Send us your best

The Guardian sees fit to publish this brainless glurge from a Trans ActivIst:

Based on the coverage in the UK’s rightwing media, where equality for trans people is most loudly and regularly opposed, you might have been convinced that Hilary Cass agrees with them and them alone…

There’s brainless and then there’s lying. Nobody opposes “equality for trans people.” That’s a ridiculous claim. Trans ideology has nothing to do with equality.

Cass criticises the lack of broader mental health care provision, including treatment for eating disorders. The community agrees, as would anyone who knows the first thing about NHS mental health provision. Cass cites the lack of autism awareness and assessment. Again, the community – well aware and unafraid of our propensity for neurodivergence – agrees. Cass calls for more and more local Gids service provision. Unsurprisingly, the trans community agrees.

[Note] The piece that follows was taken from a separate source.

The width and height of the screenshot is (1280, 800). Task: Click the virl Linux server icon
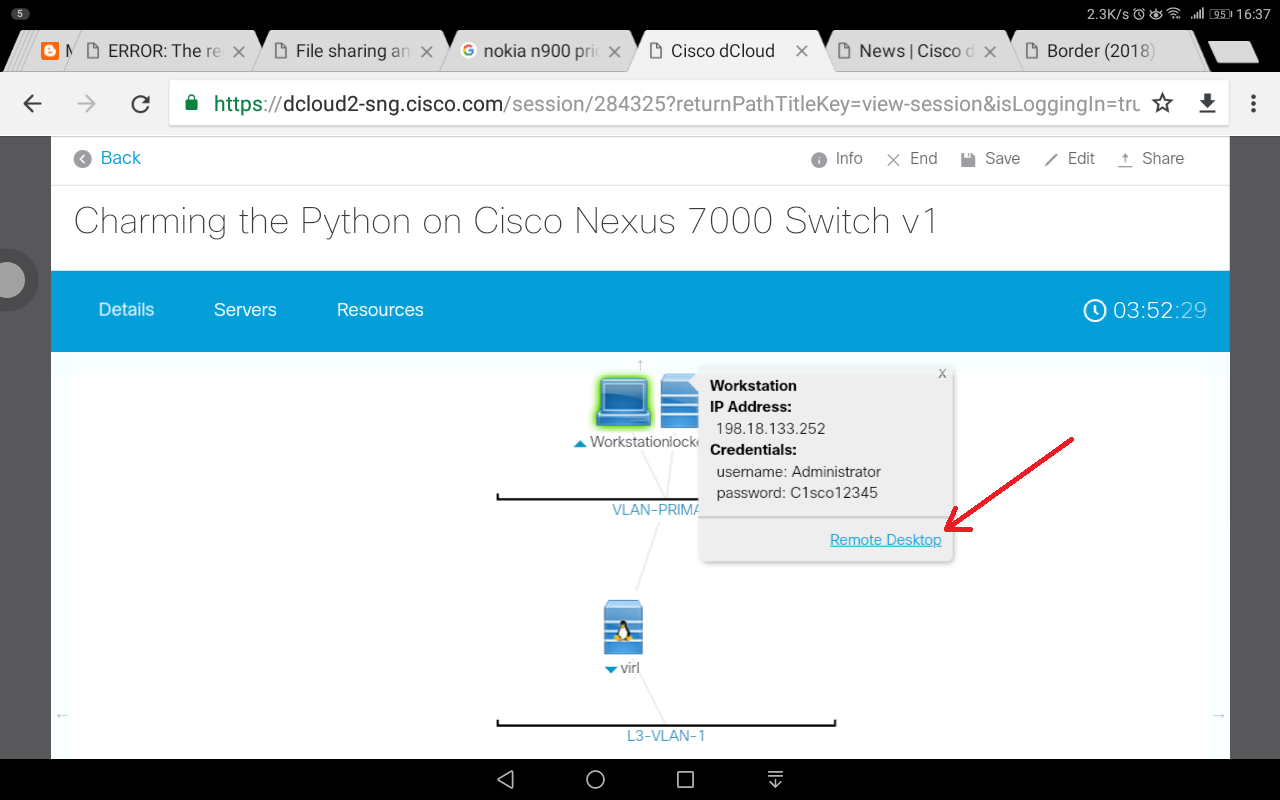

So there’s an entity called “the community” and it has but one opinion on everything and Freddy McConnell knows what that opinion is in every instance?

Nonsense. What he means is: “here are the things trans people are supposed to think, and I’m claiming that they all do think exactly those things.” But he can’t know what they all think.

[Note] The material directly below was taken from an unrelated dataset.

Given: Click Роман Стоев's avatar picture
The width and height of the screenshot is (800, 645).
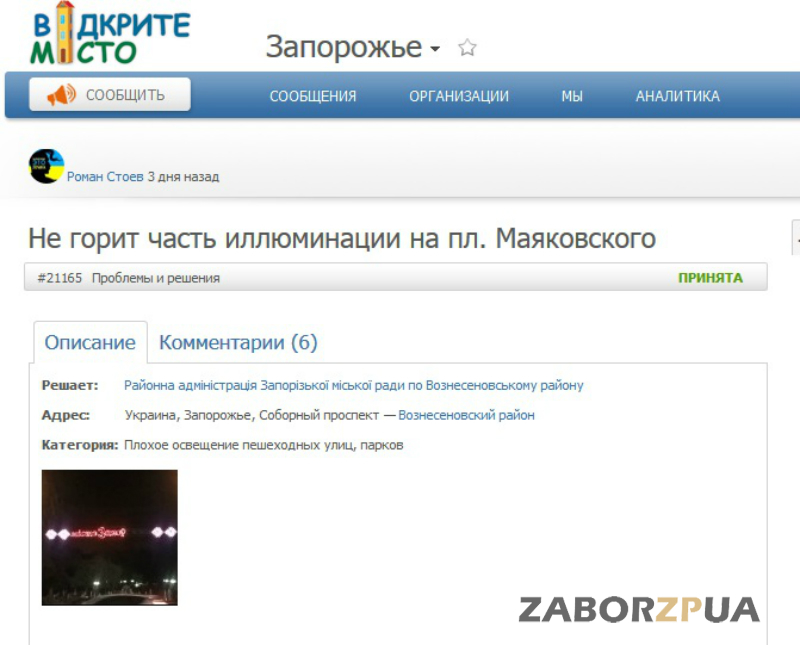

This one mistake might help explain all the mistakes. If you haven’t learned to pay attention to that kind of dopy generalization then trans dogma may seem entirely sensible and reasonable to you.

In reality, the problem has never been disagreement about how to care for trans children and young people. Rather, individuals genuinely motivated to create such services have been effectively sidelined by an overwhelmingly more powerful coalition of politicians, journalists and, indeed, healthcare workers who are motivated by an anti-trans ideology – a need to assert and somehow “prove”, to exclusion of all other possibilities, that trans people like me do not, in fact, exist.

There again – just a crude, dumb, basic mistake. No, nobody is saying that people who call themselves trans “do not exist.” The issue is the ideology they apply to themselves.

Take Dr David Bell, the psychiatrist behind a critical report of the Tavistock centre, and who has welcomed the Cass review. Bell is often presented as a moderate critic of Gids and yet has argued that trans children do not exist in nature but have been invented

Same mistake all over again.

Giving Cass the benefit of the doubt, perhaps simply stating that trans children and adults exist seemed too basic – but in the clinical and cultural context we’re operating in, it remains vital.

And yet again. Description is not existence; existence is not description.

So why does the Guardian publish a think piece based on such a fatuous misunderstanding or misrepresentation?